◆ ABOUT THIS EXERCISE
Filter these entries down to lines holding "question".

◆ MATERIAL FOR THIS EXERCISE
_ _ _ _ _ _ _

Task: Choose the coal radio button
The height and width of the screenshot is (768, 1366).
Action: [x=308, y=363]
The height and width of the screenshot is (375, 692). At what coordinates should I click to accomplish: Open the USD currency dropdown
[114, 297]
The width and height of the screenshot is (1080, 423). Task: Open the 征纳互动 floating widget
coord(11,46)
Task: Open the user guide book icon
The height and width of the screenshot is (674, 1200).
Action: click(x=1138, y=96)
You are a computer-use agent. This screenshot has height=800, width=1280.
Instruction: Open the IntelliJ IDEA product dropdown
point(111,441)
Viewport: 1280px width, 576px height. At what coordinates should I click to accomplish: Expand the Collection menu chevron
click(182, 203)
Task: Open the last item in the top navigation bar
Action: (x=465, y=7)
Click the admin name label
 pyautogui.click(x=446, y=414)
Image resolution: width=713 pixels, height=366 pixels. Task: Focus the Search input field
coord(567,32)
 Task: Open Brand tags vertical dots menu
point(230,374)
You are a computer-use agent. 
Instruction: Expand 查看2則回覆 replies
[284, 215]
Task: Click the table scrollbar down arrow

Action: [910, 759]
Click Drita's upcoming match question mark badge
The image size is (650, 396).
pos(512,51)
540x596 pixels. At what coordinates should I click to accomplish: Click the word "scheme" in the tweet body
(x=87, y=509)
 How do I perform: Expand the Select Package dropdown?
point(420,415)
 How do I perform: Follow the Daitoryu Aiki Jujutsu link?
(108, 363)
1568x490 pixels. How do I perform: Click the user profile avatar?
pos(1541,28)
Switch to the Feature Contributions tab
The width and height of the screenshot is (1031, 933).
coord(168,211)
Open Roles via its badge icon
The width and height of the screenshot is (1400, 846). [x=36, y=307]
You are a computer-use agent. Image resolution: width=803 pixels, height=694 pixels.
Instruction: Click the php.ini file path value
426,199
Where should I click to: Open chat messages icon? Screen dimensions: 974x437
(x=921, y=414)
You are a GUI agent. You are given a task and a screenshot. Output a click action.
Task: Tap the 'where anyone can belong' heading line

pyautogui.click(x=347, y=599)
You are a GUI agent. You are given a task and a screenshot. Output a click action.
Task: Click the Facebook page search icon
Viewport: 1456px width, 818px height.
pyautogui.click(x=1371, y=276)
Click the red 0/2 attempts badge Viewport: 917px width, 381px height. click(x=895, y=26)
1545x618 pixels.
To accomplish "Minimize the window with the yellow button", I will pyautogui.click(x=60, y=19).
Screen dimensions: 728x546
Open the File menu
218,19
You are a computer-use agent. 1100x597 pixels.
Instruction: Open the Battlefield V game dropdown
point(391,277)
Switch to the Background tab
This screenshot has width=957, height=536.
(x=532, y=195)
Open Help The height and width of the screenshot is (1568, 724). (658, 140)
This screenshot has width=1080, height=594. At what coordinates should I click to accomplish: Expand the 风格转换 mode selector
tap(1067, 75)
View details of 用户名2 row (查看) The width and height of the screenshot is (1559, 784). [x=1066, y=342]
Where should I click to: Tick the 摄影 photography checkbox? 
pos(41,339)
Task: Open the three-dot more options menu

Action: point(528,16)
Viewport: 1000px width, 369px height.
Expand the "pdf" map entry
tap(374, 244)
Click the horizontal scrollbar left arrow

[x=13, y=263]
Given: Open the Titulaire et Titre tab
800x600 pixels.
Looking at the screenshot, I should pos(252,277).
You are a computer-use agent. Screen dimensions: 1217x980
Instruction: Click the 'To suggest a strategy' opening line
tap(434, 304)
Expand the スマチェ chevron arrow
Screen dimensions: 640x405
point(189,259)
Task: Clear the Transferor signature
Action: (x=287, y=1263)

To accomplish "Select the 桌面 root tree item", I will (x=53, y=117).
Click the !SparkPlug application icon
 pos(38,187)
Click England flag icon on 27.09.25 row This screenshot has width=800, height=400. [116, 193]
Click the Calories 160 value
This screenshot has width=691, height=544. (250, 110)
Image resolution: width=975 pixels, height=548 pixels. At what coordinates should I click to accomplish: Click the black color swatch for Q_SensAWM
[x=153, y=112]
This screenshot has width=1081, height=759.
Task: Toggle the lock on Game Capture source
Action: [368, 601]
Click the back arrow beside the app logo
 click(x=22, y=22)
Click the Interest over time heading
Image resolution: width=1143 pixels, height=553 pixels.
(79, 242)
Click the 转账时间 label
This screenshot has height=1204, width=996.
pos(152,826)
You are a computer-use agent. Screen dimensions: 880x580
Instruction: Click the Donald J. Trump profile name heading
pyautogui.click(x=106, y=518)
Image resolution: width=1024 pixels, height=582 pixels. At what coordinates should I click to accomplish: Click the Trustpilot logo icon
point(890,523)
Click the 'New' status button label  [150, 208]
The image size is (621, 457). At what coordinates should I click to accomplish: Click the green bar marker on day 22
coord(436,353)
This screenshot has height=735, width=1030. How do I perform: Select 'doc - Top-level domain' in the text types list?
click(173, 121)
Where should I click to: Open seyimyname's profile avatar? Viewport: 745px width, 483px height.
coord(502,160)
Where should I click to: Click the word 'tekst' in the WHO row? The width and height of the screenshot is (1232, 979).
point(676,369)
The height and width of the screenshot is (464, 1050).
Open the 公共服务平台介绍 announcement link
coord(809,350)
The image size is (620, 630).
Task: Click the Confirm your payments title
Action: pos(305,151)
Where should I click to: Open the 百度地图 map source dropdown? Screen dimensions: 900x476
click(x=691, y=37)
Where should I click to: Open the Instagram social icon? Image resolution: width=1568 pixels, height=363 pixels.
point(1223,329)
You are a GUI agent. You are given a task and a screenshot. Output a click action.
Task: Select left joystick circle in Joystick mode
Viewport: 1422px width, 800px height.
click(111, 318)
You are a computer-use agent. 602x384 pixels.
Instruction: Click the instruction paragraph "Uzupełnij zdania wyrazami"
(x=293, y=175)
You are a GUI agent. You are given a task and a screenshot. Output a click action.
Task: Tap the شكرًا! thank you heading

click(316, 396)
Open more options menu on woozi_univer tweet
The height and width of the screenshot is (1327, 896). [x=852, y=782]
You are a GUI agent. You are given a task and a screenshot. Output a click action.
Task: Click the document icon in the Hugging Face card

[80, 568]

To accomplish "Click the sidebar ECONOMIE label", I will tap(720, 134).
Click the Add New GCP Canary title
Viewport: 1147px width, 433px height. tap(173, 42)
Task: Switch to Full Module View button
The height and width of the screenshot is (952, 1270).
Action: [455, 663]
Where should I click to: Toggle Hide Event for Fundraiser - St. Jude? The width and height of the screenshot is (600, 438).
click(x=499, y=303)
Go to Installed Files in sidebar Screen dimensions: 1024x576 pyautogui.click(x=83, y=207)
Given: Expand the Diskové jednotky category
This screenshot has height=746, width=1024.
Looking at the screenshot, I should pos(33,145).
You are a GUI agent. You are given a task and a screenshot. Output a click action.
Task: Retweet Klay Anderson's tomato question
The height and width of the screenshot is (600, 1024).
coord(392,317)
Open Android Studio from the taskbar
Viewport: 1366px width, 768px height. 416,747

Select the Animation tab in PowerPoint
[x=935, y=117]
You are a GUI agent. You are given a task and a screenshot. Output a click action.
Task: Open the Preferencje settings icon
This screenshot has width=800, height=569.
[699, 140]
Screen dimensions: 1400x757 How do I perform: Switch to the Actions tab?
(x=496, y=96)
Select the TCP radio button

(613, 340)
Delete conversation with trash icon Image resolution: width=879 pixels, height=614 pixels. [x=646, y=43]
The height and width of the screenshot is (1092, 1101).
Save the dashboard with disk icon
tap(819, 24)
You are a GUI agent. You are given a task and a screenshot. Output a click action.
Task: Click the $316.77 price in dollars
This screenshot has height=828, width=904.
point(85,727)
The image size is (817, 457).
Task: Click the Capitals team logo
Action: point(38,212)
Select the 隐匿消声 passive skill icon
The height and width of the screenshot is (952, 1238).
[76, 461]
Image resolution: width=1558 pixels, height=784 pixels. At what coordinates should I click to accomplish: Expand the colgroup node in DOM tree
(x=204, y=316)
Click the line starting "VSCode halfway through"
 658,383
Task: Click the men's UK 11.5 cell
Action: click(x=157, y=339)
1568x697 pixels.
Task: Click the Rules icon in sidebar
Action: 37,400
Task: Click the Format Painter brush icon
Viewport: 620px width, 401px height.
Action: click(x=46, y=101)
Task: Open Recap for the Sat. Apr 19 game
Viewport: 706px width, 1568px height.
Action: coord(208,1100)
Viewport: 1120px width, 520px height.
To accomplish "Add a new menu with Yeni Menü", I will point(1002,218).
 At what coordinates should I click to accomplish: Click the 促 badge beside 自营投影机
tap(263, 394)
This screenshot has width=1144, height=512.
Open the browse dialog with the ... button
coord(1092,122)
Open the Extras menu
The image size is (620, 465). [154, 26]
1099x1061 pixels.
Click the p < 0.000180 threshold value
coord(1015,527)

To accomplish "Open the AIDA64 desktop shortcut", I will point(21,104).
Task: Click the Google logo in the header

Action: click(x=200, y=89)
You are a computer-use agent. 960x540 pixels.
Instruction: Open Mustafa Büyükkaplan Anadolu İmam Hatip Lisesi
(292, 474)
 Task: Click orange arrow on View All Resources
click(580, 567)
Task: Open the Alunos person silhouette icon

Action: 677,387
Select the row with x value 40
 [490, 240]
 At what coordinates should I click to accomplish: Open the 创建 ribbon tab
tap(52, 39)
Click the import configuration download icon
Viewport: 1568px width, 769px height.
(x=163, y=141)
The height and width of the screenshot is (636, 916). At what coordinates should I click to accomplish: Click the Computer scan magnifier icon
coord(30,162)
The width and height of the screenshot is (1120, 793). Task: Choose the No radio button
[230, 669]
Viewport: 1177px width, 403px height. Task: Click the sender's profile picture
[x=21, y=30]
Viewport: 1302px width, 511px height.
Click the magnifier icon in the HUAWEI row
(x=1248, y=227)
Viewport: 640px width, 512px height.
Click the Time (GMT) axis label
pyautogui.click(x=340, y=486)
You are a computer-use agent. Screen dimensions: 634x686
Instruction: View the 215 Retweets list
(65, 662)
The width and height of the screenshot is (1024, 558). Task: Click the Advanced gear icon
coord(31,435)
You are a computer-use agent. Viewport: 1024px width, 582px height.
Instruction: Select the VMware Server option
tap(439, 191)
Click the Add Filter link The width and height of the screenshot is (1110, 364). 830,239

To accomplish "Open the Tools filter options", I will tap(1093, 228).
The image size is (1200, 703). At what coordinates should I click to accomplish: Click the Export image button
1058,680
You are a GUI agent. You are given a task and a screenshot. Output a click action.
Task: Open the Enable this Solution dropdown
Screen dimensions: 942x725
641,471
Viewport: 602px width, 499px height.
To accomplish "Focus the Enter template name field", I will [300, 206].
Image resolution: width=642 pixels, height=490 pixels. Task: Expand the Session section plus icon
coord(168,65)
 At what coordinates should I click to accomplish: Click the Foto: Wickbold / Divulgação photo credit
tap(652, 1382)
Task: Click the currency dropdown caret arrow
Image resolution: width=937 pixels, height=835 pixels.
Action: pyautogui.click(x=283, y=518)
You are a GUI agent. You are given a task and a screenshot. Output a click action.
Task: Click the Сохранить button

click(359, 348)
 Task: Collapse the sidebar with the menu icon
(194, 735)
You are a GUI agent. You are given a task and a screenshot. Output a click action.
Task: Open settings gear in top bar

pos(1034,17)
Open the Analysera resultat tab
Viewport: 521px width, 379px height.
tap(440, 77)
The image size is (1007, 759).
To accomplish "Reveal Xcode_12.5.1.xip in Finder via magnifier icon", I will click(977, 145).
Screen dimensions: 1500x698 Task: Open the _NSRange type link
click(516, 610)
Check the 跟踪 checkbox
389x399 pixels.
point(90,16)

_ _ _ _ _ _ _

◆ RESULT
Click Drita's upcoming match question mark badge
Task: Retweet Klay Anderson's tomato question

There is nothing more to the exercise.